● **Task brief**:
At the line containing "At what coordinates should I click to accomplish: Click the 保存先", begin an exact copy, and continue through the last line of the entries below. Leave out any pictures.
▬▬▬▬▬▬
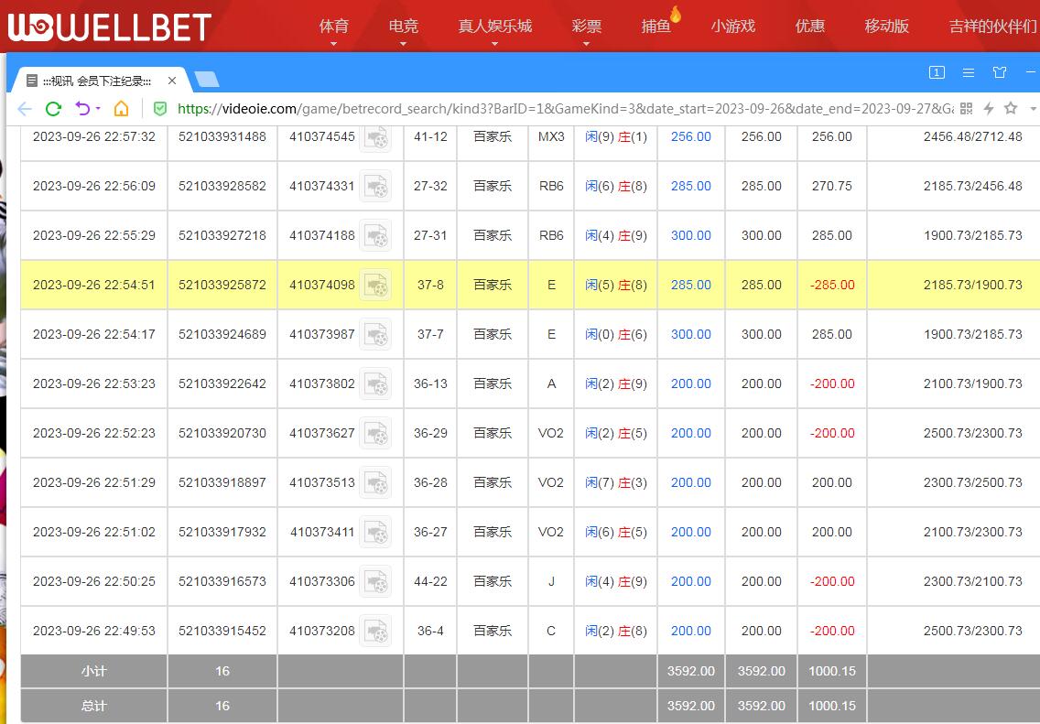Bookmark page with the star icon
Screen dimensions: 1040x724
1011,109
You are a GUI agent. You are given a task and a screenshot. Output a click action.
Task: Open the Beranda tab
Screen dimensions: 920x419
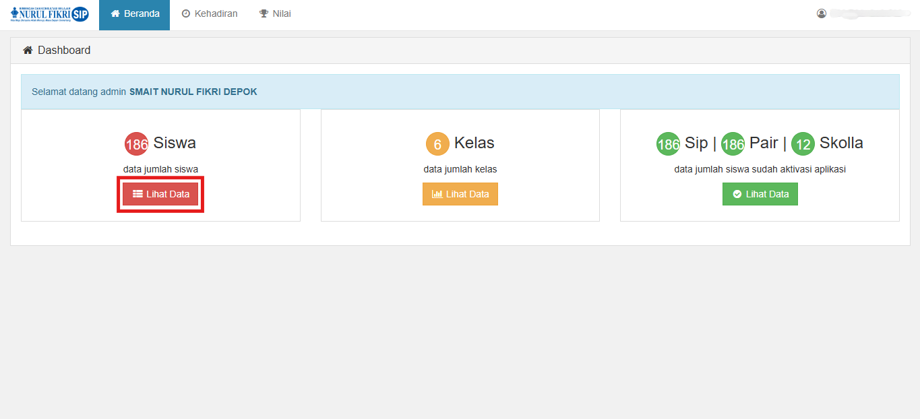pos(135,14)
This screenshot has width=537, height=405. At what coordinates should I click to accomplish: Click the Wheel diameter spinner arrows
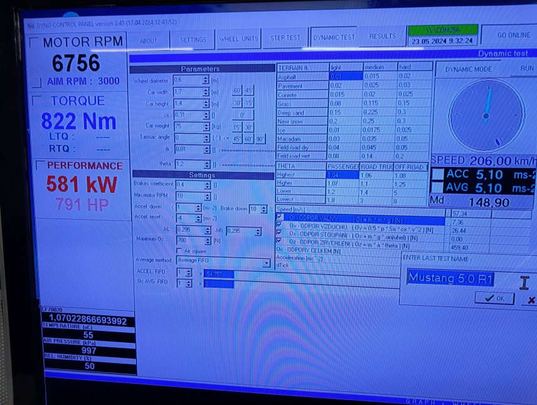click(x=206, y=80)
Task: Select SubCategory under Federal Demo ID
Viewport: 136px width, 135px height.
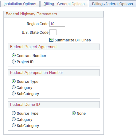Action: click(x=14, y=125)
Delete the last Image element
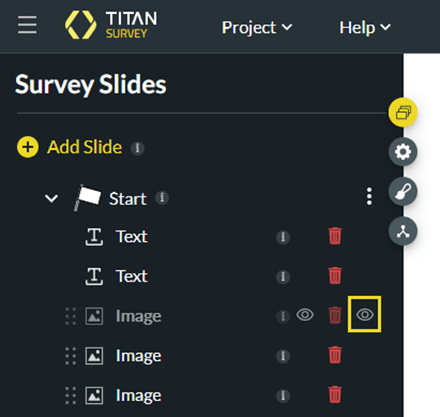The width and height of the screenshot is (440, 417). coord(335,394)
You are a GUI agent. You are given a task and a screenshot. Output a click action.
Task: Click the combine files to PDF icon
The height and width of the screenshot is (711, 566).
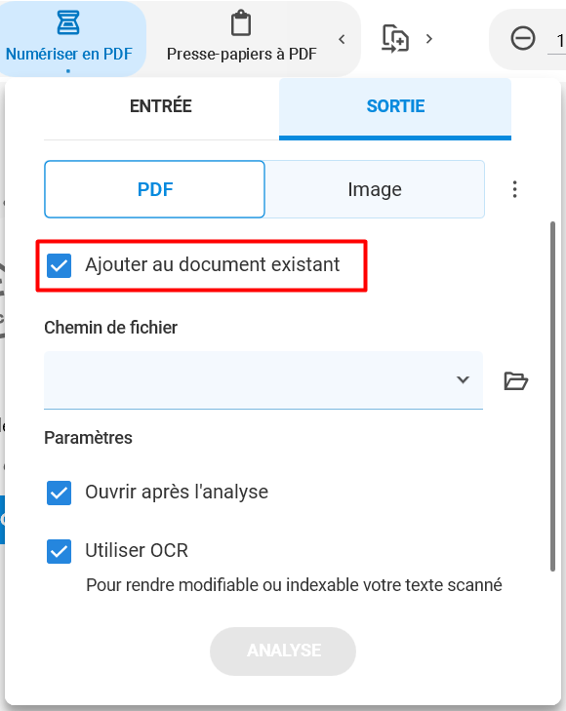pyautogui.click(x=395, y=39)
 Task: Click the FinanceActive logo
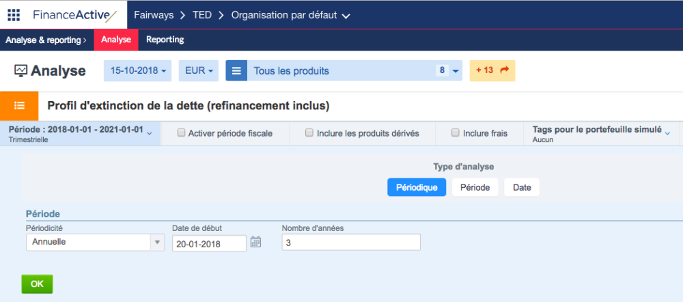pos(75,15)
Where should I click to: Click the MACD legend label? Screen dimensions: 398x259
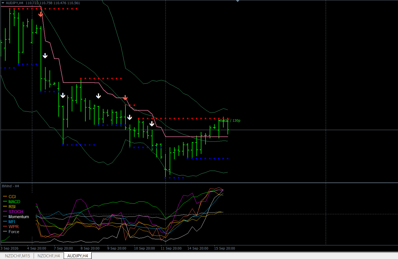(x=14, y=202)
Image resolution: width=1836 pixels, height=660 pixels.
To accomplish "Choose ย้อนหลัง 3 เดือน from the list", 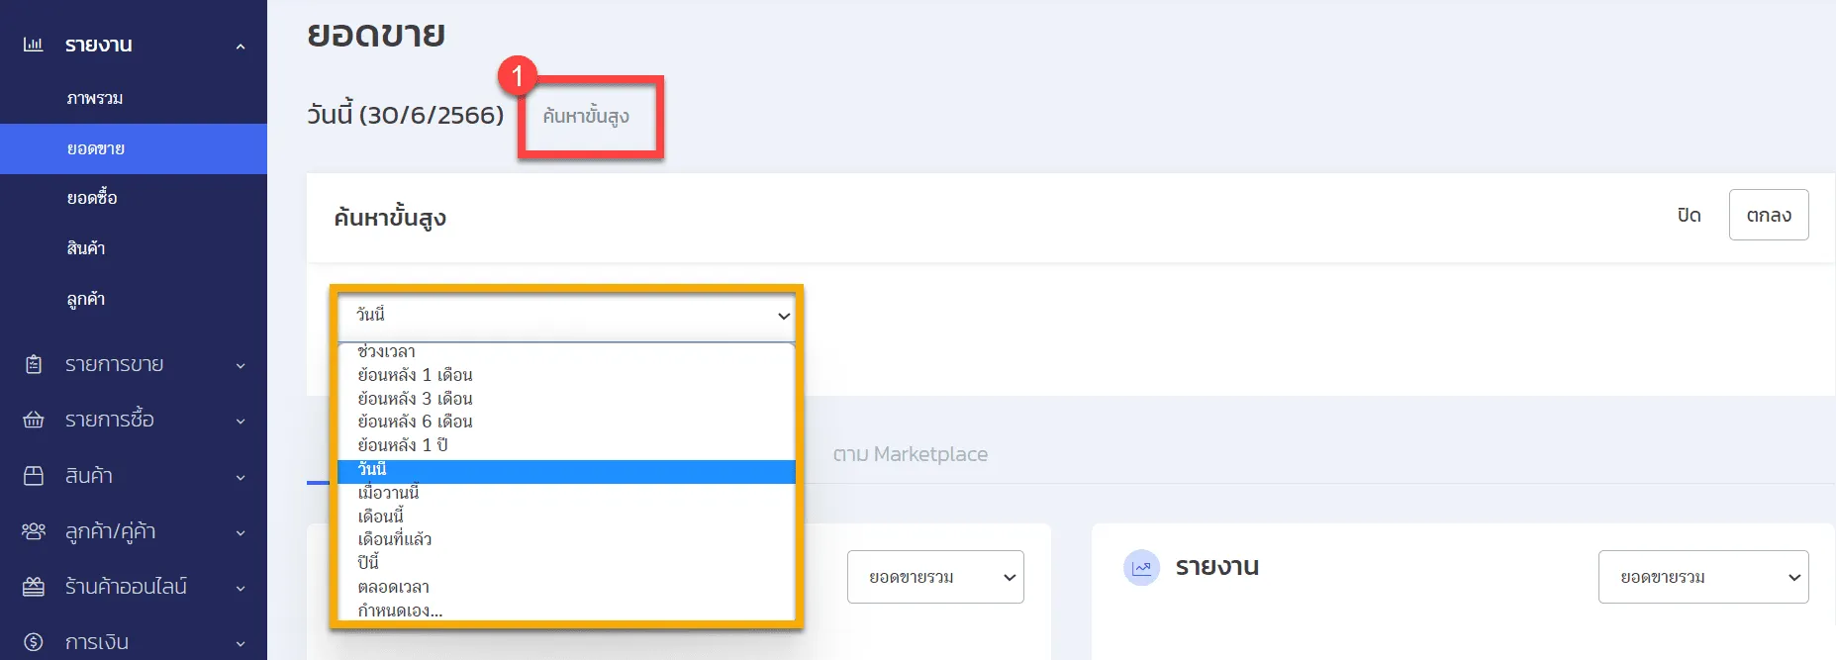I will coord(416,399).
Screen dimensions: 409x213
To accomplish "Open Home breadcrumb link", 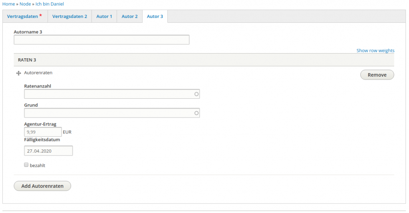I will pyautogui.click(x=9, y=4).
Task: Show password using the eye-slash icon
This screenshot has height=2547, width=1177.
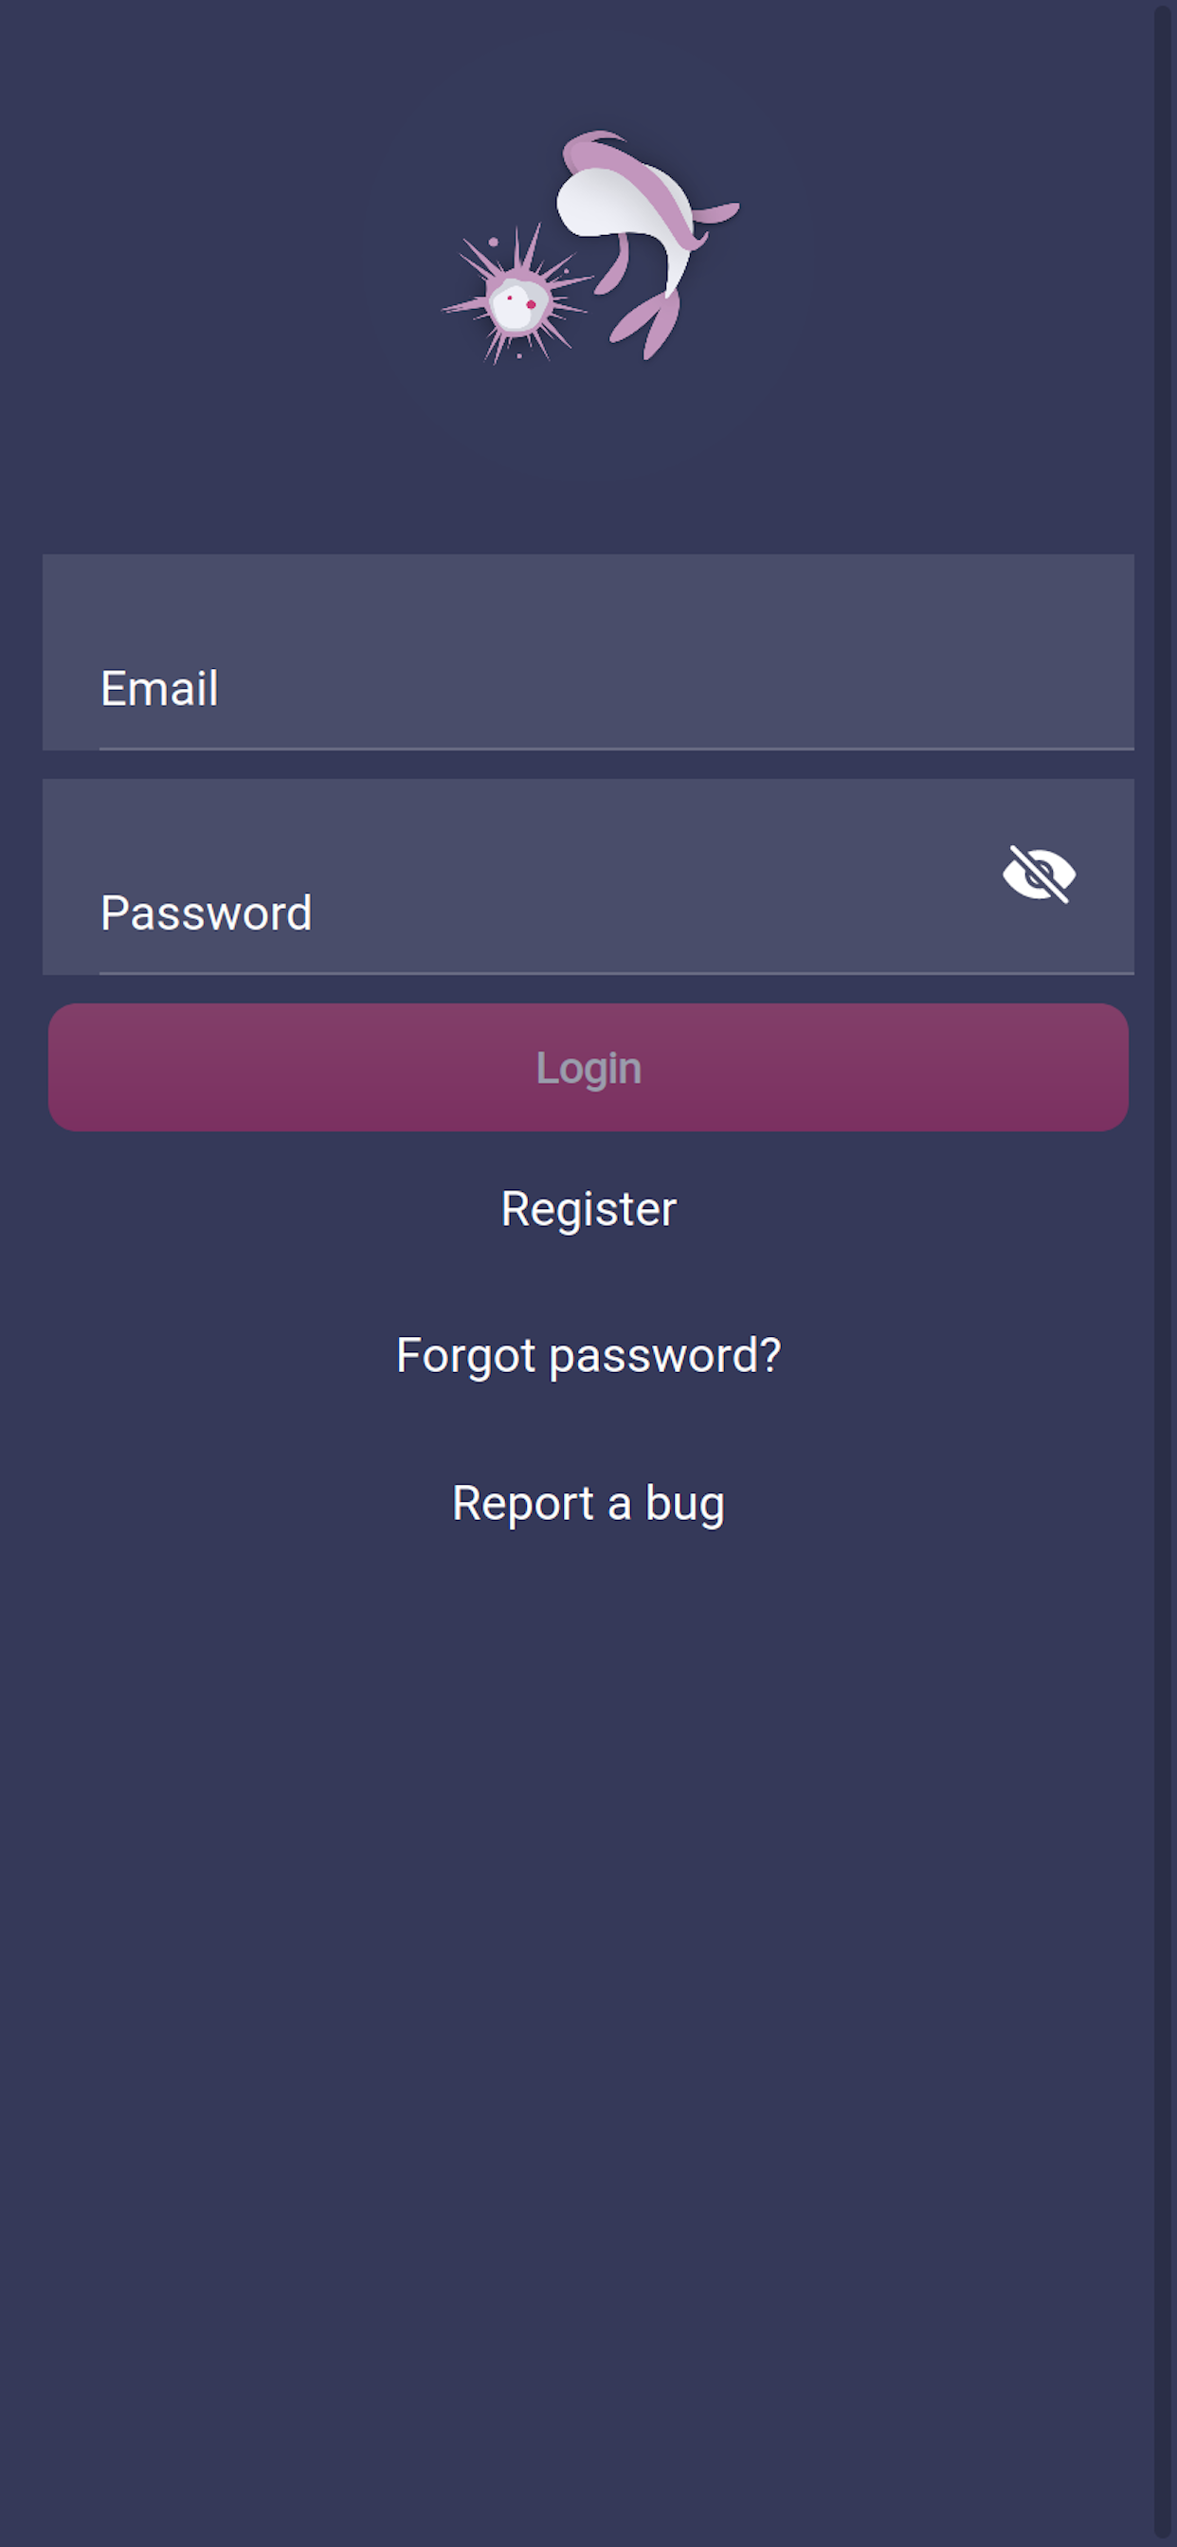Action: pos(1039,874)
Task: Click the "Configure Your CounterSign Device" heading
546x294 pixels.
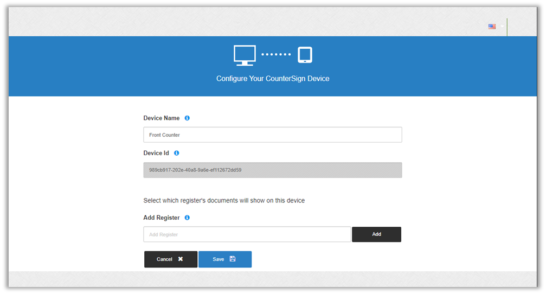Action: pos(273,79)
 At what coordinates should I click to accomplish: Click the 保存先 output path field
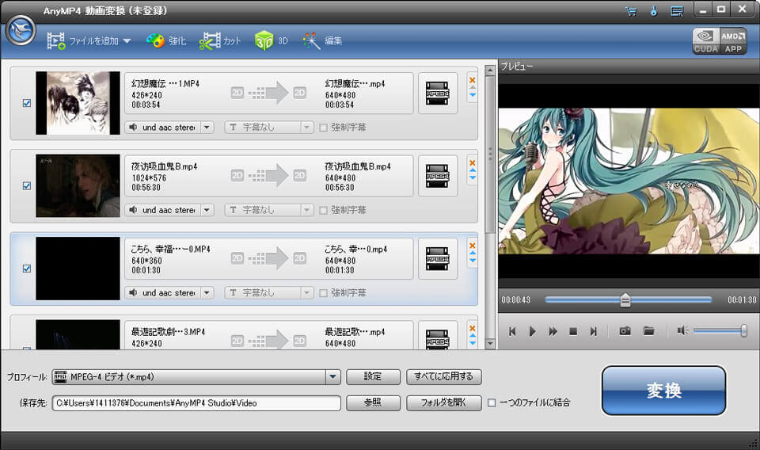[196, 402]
▬▬▬▬▬▬
● **Response below**:
 At what coordinates should I click to accomplish: Click the 保存先 output path field
[196, 402]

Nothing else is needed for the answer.